Rewrite the following material as a numbered list with one line per item, omitting any blank lines.

======== Records to use

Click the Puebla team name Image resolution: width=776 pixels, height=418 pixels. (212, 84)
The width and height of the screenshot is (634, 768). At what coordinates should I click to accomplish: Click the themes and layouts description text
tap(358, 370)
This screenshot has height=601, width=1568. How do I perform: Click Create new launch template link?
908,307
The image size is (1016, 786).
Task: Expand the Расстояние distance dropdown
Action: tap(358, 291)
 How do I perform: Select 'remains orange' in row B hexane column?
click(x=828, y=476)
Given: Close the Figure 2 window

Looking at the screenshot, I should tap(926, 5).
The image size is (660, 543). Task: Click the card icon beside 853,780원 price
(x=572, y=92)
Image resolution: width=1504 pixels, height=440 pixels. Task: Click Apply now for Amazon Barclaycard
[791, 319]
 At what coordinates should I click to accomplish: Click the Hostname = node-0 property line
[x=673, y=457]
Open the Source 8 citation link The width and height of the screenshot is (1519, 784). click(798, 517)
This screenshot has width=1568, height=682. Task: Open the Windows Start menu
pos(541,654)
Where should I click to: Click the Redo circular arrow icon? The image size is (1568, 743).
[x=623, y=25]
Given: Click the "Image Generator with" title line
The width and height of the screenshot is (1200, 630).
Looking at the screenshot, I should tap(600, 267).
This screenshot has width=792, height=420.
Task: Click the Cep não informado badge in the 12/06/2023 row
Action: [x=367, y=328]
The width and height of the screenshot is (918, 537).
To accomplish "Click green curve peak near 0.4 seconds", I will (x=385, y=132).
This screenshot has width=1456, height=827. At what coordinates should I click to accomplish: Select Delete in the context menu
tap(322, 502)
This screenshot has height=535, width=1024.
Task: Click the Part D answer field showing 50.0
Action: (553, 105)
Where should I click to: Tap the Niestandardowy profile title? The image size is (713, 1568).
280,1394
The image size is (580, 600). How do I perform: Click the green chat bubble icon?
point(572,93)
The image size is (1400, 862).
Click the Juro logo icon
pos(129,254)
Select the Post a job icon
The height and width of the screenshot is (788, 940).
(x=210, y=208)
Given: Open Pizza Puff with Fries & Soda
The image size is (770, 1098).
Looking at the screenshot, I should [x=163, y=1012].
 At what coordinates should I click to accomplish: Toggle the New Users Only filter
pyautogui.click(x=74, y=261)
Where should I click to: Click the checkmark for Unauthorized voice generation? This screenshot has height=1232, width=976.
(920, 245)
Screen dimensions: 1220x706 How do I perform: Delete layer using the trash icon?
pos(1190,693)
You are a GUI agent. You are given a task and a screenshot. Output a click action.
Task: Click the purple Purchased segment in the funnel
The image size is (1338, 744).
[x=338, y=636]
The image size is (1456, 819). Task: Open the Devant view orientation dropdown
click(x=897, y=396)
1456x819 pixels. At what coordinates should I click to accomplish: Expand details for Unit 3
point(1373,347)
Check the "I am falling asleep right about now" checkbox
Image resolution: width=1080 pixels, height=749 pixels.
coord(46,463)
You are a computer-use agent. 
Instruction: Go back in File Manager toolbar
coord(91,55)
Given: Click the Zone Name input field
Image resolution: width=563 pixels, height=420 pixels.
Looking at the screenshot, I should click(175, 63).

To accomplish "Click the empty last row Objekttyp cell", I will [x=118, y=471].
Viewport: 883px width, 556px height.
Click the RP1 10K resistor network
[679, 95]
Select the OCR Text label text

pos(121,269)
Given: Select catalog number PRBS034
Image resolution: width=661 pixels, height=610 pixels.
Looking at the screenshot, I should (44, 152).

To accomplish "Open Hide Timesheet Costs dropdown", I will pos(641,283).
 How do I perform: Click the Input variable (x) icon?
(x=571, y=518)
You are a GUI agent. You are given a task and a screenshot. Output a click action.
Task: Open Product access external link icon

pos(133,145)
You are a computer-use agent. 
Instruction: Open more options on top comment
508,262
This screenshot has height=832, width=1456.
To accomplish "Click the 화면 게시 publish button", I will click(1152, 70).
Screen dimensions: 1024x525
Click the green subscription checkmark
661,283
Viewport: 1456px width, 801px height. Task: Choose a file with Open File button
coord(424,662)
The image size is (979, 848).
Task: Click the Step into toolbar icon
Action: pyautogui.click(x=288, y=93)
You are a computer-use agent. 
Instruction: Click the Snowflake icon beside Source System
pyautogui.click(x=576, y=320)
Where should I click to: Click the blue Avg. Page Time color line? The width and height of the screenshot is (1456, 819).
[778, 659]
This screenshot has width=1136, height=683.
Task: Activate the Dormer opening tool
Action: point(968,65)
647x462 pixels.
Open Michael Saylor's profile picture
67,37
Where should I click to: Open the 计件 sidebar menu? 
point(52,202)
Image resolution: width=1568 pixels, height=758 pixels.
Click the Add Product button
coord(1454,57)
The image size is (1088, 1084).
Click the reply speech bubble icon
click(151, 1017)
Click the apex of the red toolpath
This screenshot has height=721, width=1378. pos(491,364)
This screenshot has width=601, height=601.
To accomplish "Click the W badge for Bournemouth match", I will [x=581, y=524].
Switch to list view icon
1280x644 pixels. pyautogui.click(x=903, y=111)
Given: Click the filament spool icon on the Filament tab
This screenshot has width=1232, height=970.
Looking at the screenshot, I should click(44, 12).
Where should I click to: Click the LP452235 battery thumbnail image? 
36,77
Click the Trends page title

================

- [Answer to this exercise]:
1. Click the Puebla team name Image resolution: width=776 pixels, height=418 pixels. (212, 84)
2. The width and height of the screenshot is (634, 768). At what coordinates should I click to accomplish: Click the themes and layouts description text
3. tap(358, 370)
4. This screenshot has height=601, width=1568. How do I perform: Click Create new launch template link?
5. 908,307
6. The image size is (1016, 786).
7. Task: Expand the Расстояние distance dropdown
8. Action: tap(358, 291)
9.  How do I perform: Select 'remains orange' in row B hexane column?
10. click(x=828, y=476)
11. Given: Close the Figure 2 window
12. Looking at the screenshot, I should tap(926, 5).
13. The image size is (660, 543). Task: Click the card icon beside 853,780원 price
14. (x=572, y=92)
15. Image resolution: width=1504 pixels, height=440 pixels. Task: Click Apply now for Amazon Barclaycard
16. [791, 319]
17.  At what coordinates should I click to accomplish: Click the Hostname = node-0 property line
18. [x=673, y=457]
19. Open the Source 8 citation link The width and height of the screenshot is (1519, 784). click(798, 517)
20. This screenshot has width=1568, height=682. Task: Open the Windows Start menu
21. pos(541,654)
22. Where should I click to: Click the Redo circular arrow icon? The image size is (1568, 743).
23. [x=623, y=25]
24. Given: Click the "Image Generator with" title line
25. The width and height of the screenshot is (1200, 630).
26. Looking at the screenshot, I should tap(600, 267).
27. This screenshot has width=792, height=420.
28. Task: Click the Cep não informado badge in the 12/06/2023 row
29. Action: [x=367, y=328]
30. The width and height of the screenshot is (918, 537).
31. To accomplish "Click green curve peak near 0.4 seconds", I will (x=385, y=132).
32. This screenshot has width=1456, height=827. At what coordinates should I click to accomplish: Select Delete in the context menu
33. tap(322, 502)
34. This screenshot has height=535, width=1024.
35. Task: Click the Part D answer field showing 50.0
36. Action: (553, 105)
37. Where should I click to: Tap the Niestandardowy profile title? The image size is (713, 1568).
38. 280,1394
39. The image size is (580, 600). How do I perform: Click the green chat bubble icon?
40. point(572,93)
41. The image size is (1400, 862).
42. Click the Juro logo icon
43. pos(129,254)
44. Select the Post a job icon
45. The height and width of the screenshot is (788, 940).
46. (x=210, y=208)
47. Given: Open Pizza Puff with Fries & Soda
48. The image size is (770, 1098).
49. Looking at the screenshot, I should [x=163, y=1012].
50.  At what coordinates should I click to accomplish: Toggle the New Users Only filter
51. pyautogui.click(x=74, y=261)
52. Where should I click to: Click the checkmark for Unauthorized voice generation? This screenshot has height=1232, width=976.
53. (920, 245)
54. Screen dimensions: 1220x706 How do I perform: Delete layer using the trash icon?
55. pos(1190,693)
56. You are a GUI agent. You are given a task and a screenshot. Output a click action.
57. Task: Click the purple Purchased segment in the funnel
58. The image size is (1338, 744).
59. [x=338, y=636]
60. The image size is (1456, 819). Task: Open the Devant view orientation dropdown
61. click(x=897, y=396)
62. 1456x819 pixels. At what coordinates should I click to accomplish: Expand details for Unit 3
63. point(1373,347)
64. Check the "I am falling asleep right about now" checkbox
65. Image resolution: width=1080 pixels, height=749 pixels.
66. coord(46,463)
67. You are a computer-use agent. 
68. Instruction: Go back in File Manager toolbar
69. coord(91,55)
70. Given: Click the Zone Name input field
71. Image resolution: width=563 pixels, height=420 pixels.
72. Looking at the screenshot, I should click(175, 63).
73. To accomplish "Click the empty last row Objekttyp cell", I will [x=118, y=471].
74. Viewport: 883px width, 556px height.
75. Click the RP1 10K resistor network
76. [679, 95]
77. Select the OCR Text label text
78. pos(121,269)
79. Given: Select catalog number PRBS034
80. Image resolution: width=661 pixels, height=610 pixels.
81. Looking at the screenshot, I should (44, 152).
82. To accomplish "Open Hide Timesheet Costs dropdown", I will pos(641,283).
83.  How do I perform: Click the Input variable (x) icon?
84. (x=571, y=518)
85. You are a GUI agent. You are given a task and a screenshot. Output a click action.
86. Task: Open Product access external link icon
87. pos(133,145)
88. You are a computer-use agent. 
89. Instruction: Open more options on top comment
90. 508,262
91. This screenshot has height=832, width=1456.
92. To accomplish "Click the 화면 게시 publish button", I will click(1152, 70).
93. Screen dimensions: 1024x525
94. Click the green subscription checkmark
95. 661,283
96. Viewport: 1456px width, 801px height. Task: Choose a file with Open File button
97. coord(424,662)
98. The image size is (979, 848).
99. Task: Click the Step into toolbar icon
100. Action: pyautogui.click(x=288, y=93)
101. You are a computer-use agent. 
102. Instruction: Click the Snowflake icon beside Source System
103. pyautogui.click(x=576, y=320)
104. Where should I click to: Click the blue Avg. Page Time color line? The width and height of the screenshot is (1456, 819).
105. [778, 659]
106. This screenshot has width=1136, height=683.
107. Task: Activate the Dormer opening tool
108. Action: point(968,65)
109. 647x462 pixels.
110. Open Michael Saylor's profile picture
111. 67,37
112. Where should I click to: Open the 计件 sidebar menu? 
113. point(52,202)
114. Image resolution: width=1568 pixels, height=758 pixels.
115. Click the Add Product button
116. coord(1454,57)
117. The image size is (1088, 1084).
118. Click the reply speech bubble icon
119. click(151, 1017)
120. Click the apex of the red toolpath
121. This screenshot has height=721, width=1378. pos(491,364)
122. This screenshot has width=601, height=601.
123. To accomplish "Click the W badge for Bournemouth match", I will [x=581, y=524].
124. Switch to list view icon
125. 1280x644 pixels. pyautogui.click(x=903, y=111)
126. Given: Click the filament spool icon on the Filament tab
127. This screenshot has width=1232, height=970.
128. Looking at the screenshot, I should click(44, 12).
129. Where should I click to: Click the LP452235 battery thumbnail image? 
130. 36,77
131. Click the Trends page title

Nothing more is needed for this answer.